Because you erroneously keep mov al,[si] outside of the bcl loop, you are not processing pairs of successive values. You end up comparing between non-adjacent elements.
Sort each pair of successive values in the array (if they are not sorted in ascending order, swap them).

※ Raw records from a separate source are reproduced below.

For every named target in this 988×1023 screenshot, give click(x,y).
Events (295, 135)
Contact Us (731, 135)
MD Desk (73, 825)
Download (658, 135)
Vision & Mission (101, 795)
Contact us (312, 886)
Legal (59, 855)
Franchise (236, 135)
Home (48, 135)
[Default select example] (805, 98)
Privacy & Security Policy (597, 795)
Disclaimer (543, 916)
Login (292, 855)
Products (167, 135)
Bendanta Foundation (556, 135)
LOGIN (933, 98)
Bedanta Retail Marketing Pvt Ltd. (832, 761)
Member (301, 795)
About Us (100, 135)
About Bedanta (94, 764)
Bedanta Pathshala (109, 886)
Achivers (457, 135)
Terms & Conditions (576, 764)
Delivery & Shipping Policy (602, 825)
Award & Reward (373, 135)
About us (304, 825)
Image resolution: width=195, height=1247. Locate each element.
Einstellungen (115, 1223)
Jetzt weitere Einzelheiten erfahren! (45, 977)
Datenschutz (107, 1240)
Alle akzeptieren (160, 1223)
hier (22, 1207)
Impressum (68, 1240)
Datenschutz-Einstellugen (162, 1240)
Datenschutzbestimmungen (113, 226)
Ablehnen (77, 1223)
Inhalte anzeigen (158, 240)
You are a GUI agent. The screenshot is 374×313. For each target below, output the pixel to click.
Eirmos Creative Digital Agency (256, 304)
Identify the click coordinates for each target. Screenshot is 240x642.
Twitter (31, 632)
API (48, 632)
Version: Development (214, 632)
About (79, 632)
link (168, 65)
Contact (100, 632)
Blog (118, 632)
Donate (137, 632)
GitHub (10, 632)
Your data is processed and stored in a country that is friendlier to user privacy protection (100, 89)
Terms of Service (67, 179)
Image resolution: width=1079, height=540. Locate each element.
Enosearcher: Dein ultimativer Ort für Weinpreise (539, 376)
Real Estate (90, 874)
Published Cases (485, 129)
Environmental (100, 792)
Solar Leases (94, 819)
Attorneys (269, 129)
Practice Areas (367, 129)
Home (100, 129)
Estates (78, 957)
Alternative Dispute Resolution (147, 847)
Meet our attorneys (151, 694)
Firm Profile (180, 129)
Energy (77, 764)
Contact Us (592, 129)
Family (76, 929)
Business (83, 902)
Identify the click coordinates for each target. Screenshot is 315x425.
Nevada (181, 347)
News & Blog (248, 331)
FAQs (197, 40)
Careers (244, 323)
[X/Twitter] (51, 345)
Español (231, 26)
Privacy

Because you erroneously use mov si,ax based on an error in the pseudo code, the pointer SI gets destroyed and there's no telling what the results will be. The correct instruction is mov [si], al.
dec cx jnz bcl
Here the pseudo code had it right, but you erroneously wrote bcl instead of etq. I find these names bcl (boucle) and etq (étiquette) a bit too generic. Might I suggest InnerLoop and OuterLoop ?
mov dl,al
You shouldn't use the DL register within the inner loop since you are already using DX as the inner loop counter. Remember that DL is the low byte of DX, just like DH is the high byte of DX.
dec n
mov cx, n
OuterLoop:
mov dx, cx
mov si, 0200h
mov bl, 0
InnerLoop:
mov ax, [si] ; Read two adjacent byte-sized elements
cmp al, ah ; Compare
jbe con
mov [si+1], al ; Swap low -> high
mov [si], ah ; Swap high -> low
mov bl, 1 ; Testify the swap
con:
inc si
dec dx
jnz InnerLoop
test bl, bl
jz fin
dec cx
jnz OuterLoop
fin:
I have replaced your inc bl by mov bl, 1. Both instructions are the same length, but the inc bl could backfire on you (producing a so-called 'false positive') in case the number of swap operations happens to be a multiple of 256.
[edit]
The task description talks about an array located at address 200h, but the program that you have written has placed the array behind its own label and that happens to be at offset address 0 in the data segment.
Either you satisfy the task description by adding a filler:
db 200h dup(0)
tab db 30h,35h,23h,37h,38h,39h,31h
n dw 7
or you don't add a filler and just replace mov si, 0200h by mov si, OFFSET tab.